Brazil will not be joining China’s global infrastructure push, the Belt and Road Initiative (BRI), a senior government official said last week.
Celso Amorim, a diplomat and special advisor on foreign relations to President Luiz Inácio Lula da Silva, last week told Brazil’s O Globo newspaper: “We’re not entering into an accession treaty.”
Instead, he called Brazil’s desired relationship with China “a negotiation of synergies”, saying that Brazil wants to take its relationship with China “to a new level”, while “ diversifying its relations and not depending on a single supplier or partner”.
Around 150 countries have joined the BRI since its launch by Chinese President Xi Jinping in 2013.

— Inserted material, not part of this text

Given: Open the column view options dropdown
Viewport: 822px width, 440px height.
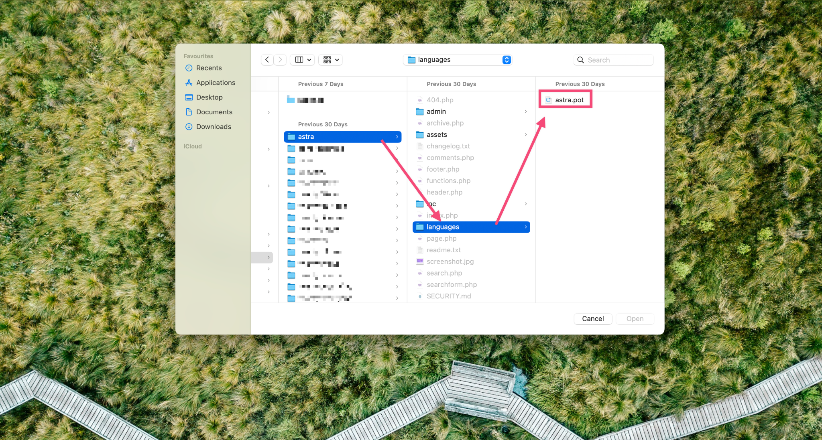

The idea is to invest around $1trn in rail, port, road and other infrastructure around the world to facilitate trade with China.
Divided BRICS
With the decision, Brazil becomes the second BRICS member to reject involvement in the BRI after India.
Italy became the only G7 member-country to sign onto the scheme in 2019, but it pulled out in December last year.
Estonia and the Philippines have also withdrawn from the BRI in recent years.
South China Morning Post reports that China had hoped to make Brazil’s joining BRI a centrepiece of Xi Jinping’s visit to Brazil on 20 November, but that diplomats had advised the Brazilian president to delay until after the US election.
The Post commented: “The prevailing opinion was that joining China’s flagship infrastructure project would not only fail to bring any tangible benefits for Brazil in the short term, but could also make relations with a potential Donald Trump administration more difficult.”